Rewrite the lines from the one with "Click the flask experiment icon in toolbar" through the one with "Action: pos(479,21)", replacing "toolbar" with "menu bar" and leaving everything else unchanged. Give only those lines.

* **EXTRACTED INFORMATION**
——

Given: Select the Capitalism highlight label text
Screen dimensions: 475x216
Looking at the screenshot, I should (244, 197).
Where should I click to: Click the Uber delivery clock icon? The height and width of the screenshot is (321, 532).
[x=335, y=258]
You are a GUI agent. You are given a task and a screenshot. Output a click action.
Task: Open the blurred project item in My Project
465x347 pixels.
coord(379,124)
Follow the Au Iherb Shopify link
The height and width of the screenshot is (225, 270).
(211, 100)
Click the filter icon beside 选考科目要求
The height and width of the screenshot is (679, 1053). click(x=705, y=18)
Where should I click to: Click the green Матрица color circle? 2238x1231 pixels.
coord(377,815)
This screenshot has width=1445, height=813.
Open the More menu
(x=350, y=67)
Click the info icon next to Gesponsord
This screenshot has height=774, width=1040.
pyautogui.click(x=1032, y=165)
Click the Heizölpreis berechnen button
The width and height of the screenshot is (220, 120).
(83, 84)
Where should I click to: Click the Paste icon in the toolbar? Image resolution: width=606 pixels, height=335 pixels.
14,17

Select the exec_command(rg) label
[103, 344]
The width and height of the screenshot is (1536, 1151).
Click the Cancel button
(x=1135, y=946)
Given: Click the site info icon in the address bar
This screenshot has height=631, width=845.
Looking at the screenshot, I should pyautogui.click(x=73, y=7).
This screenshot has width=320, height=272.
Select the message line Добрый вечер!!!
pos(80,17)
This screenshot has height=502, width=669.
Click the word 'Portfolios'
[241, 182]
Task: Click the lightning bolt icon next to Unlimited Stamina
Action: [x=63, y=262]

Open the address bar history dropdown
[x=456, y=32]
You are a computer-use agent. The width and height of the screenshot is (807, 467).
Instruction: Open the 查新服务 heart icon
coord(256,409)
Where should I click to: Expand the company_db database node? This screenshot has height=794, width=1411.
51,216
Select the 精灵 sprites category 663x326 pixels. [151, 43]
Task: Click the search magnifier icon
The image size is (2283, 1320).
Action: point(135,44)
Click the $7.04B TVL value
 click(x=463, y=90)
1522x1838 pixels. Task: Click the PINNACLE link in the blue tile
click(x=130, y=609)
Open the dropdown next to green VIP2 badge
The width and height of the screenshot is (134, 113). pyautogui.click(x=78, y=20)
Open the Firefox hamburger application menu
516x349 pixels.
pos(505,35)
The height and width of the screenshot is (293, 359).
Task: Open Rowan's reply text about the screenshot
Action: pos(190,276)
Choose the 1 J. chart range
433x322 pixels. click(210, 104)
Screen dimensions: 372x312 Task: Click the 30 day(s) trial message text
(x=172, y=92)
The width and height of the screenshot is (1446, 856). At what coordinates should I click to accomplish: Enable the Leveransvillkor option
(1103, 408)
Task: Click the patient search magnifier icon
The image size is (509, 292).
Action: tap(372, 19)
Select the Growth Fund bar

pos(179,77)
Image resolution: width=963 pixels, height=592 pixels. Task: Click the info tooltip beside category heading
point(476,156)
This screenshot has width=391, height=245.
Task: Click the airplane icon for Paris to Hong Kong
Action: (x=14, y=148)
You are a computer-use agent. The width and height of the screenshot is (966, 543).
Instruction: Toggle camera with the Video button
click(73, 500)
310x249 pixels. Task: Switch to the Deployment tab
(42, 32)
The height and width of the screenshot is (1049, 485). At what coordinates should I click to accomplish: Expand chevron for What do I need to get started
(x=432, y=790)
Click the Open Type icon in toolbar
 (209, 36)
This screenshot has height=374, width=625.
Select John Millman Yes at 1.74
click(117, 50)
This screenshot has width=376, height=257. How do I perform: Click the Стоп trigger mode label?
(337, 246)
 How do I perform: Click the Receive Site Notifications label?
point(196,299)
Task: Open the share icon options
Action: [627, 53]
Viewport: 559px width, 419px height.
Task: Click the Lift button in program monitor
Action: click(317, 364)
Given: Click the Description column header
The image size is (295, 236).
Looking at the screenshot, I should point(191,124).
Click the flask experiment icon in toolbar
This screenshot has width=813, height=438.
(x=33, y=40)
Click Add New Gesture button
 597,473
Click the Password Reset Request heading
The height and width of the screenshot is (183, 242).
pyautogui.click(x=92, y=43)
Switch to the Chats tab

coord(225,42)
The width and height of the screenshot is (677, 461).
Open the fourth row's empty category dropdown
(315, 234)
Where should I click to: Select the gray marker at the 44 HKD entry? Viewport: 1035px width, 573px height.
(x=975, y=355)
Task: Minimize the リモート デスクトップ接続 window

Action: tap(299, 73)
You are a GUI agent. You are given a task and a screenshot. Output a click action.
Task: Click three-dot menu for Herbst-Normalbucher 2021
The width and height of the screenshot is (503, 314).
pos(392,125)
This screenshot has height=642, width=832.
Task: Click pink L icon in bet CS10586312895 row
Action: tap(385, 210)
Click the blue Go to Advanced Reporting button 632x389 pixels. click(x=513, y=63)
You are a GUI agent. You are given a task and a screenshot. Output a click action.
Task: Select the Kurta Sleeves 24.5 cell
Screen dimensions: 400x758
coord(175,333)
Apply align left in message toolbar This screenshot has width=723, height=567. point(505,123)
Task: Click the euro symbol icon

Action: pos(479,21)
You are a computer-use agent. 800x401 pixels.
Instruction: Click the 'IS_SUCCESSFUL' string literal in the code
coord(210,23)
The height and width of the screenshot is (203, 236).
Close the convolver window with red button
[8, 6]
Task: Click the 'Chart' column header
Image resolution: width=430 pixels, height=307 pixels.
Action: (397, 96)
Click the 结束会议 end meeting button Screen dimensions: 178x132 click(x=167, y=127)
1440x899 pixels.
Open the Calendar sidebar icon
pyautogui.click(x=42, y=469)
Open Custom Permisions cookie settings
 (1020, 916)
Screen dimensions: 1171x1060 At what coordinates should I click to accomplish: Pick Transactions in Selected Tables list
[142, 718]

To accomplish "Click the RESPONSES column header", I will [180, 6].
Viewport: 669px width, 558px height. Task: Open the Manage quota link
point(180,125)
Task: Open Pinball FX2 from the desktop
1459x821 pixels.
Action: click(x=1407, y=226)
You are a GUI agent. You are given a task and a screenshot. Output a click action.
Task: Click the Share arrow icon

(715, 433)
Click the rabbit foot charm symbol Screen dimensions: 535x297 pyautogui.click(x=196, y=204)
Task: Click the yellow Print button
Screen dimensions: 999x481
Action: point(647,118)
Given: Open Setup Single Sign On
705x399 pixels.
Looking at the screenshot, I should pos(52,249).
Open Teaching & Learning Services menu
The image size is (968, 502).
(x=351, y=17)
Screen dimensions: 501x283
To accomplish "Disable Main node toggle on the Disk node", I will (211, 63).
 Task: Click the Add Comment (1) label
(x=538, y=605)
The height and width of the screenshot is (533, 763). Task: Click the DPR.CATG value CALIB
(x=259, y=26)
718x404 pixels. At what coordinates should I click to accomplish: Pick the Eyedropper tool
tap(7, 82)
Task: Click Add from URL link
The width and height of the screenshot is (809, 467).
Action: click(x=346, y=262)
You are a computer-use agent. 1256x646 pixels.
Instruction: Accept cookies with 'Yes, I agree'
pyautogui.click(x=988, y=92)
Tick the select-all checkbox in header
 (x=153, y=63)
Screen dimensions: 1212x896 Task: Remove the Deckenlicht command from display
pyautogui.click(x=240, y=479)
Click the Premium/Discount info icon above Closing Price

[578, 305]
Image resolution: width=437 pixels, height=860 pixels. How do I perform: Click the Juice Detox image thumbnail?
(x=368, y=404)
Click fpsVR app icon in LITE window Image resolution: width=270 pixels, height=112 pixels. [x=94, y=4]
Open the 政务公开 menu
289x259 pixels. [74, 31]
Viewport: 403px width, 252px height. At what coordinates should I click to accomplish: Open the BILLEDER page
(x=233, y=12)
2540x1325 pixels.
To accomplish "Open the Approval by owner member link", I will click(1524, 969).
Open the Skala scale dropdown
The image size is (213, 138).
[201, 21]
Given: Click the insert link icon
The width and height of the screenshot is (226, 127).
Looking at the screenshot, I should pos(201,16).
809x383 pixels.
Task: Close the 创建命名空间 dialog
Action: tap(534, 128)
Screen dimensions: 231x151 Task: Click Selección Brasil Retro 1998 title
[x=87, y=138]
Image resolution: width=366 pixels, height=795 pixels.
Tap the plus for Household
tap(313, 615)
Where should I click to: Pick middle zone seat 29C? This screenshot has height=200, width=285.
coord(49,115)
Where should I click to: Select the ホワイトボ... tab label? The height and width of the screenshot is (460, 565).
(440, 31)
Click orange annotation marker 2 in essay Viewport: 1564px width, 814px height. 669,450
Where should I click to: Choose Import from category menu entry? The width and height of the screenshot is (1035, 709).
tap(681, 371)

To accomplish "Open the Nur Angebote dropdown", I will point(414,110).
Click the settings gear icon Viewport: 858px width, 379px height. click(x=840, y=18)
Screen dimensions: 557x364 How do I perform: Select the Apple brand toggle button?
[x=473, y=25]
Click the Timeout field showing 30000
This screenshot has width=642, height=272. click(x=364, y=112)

——

* **OUTPUT FOR THIS TASK**
Click the flask experiment icon in menu bar
This screenshot has width=813, height=438.
(x=33, y=40)
Click Add New Gesture button
 597,473
Click the Password Reset Request heading
The height and width of the screenshot is (183, 242).
pyautogui.click(x=92, y=43)
Switch to the Chats tab

coord(225,42)
The width and height of the screenshot is (677, 461).
Open the fourth row's empty category dropdown
(315, 234)
Where should I click to: Select the gray marker at the 44 HKD entry? Viewport: 1035px width, 573px height.
(x=975, y=355)
Task: Minimize the リモート デスクトップ接続 window

Action: tap(299, 73)
You are a GUI agent. You are given a task and a screenshot. Output a click action.
Task: Click three-dot menu for Herbst-Normalbucher 2021
The width and height of the screenshot is (503, 314).
pos(392,125)
This screenshot has height=642, width=832.
Task: Click pink L icon in bet CS10586312895 row
Action: tap(385, 210)
Click the blue Go to Advanced Reporting button 632x389 pixels. click(x=513, y=63)
You are a GUI agent. You are given a task and a screenshot. Output a click action.
Task: Select the Kurta Sleeves 24.5 cell
Screen dimensions: 400x758
coord(175,333)
Apply align left in message menu bar This screenshot has width=723, height=567. point(505,123)
Task: Click the euro symbol icon

Action: pos(479,21)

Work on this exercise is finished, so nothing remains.